In one aspect of the invention the fist or the second FR have an average particle size in the nanometre scale.
In one aspect of the invention the thermoplastic is PVC. As is evident to a person skilled in the art, the aspects of the invention are not limited to PVC only, but any thermoplastic is equally well suited for the two component FR system according to the invention.
Other aspects of the invention relate to products coated with the thermoplastic composite according to the invention.
The characterizing features of the invention are presented in the appended claims. DEFINITIONS
Unless otherwise specified, the terms, which are used in the specification and claims, have the meanings commonly used in the field of thermoplastic industry. Specifically, the following terms have the meanings indicated below.
The terms "flame retardant filler" and "flame retardant" refer to particulate agents, compounds and material used typically in the thermoplastic industry to prevent or retard combustion of the thermoplastic material. Examples of such agents include molybdenum oxide, zinc borate, antimony oxide, aluminium hydroxide, aluminium trihydroxide, magnesium hydroxide, and antimony trioxide, antimony pentoxide, antimonite or other antimony-containing agents.

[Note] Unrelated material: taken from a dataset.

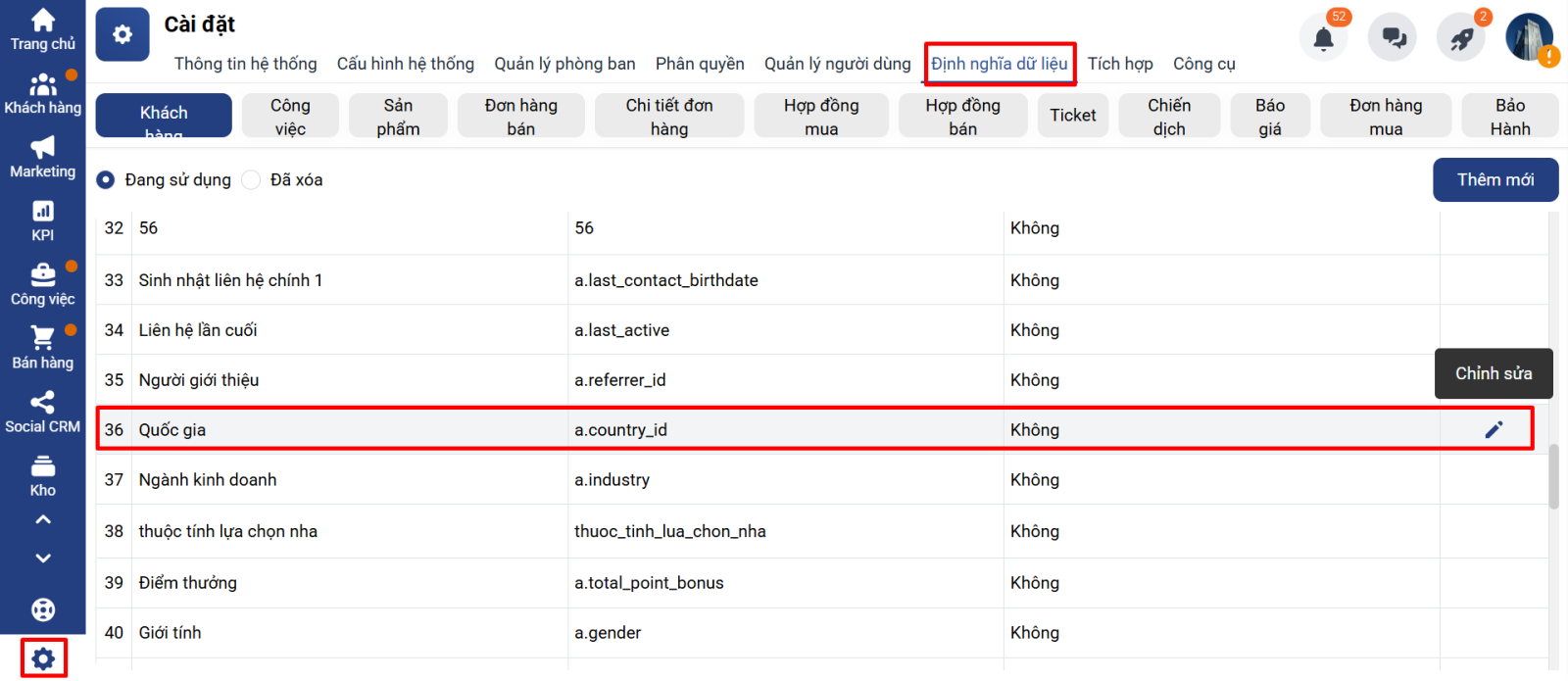Click the pencil edit icon for Quốc gia
This screenshot has height=681, width=1568.
(1494, 429)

The term "flame retardant composite", refers to a thermoplastic composite which has flame retardant filler in the composition to improve the flame retardancy of the material.
The term PVC composite refers to polyvinyl chloride composite.
The term HRR refers to heat release rate characterized by cone calorimeter.
Unless otherwise noted, all percentages are by weight.
DESCRIPTION OF THE DRAWINGS
Figure 1 shows a SEM image of the PVC composites manufactured in the Examples. A: PVC FRI; B: PVC FR6; C: SEM of hydrotalcite particles according to the invention.
Figure 2 shows the heat release of PVC composite prepared according to Example 1. A: PVC FR reference and sample PVC FRI; B: PVC FR reference and samples PVC FR3, PVC FR4, PVC FR5 and PVC FR6.
Figure 3 shows the smoke production of PVC composites prepared according to Example 1. A: PVC FR reference and sample PVC FRI; B: PVC FR reference and samples PVC FR3, PVC FR4, PVC FR5 and PVC FR6.
DETAILED DESCRIPTION OF THE INVENTION
The present inventors have surprisingly found that excellent flame resistance of thermoplastic composites, such as PVC composites, can be achieved by a two-component FR system comprising ATH as the first FR and the second, synergistic, FR component is selected from kaolin, hydrotalcite and organoclay. The second FR has a synergistic effect with the first FR and the two-component FR system obviates the need for other FRs, such as antimonous agents.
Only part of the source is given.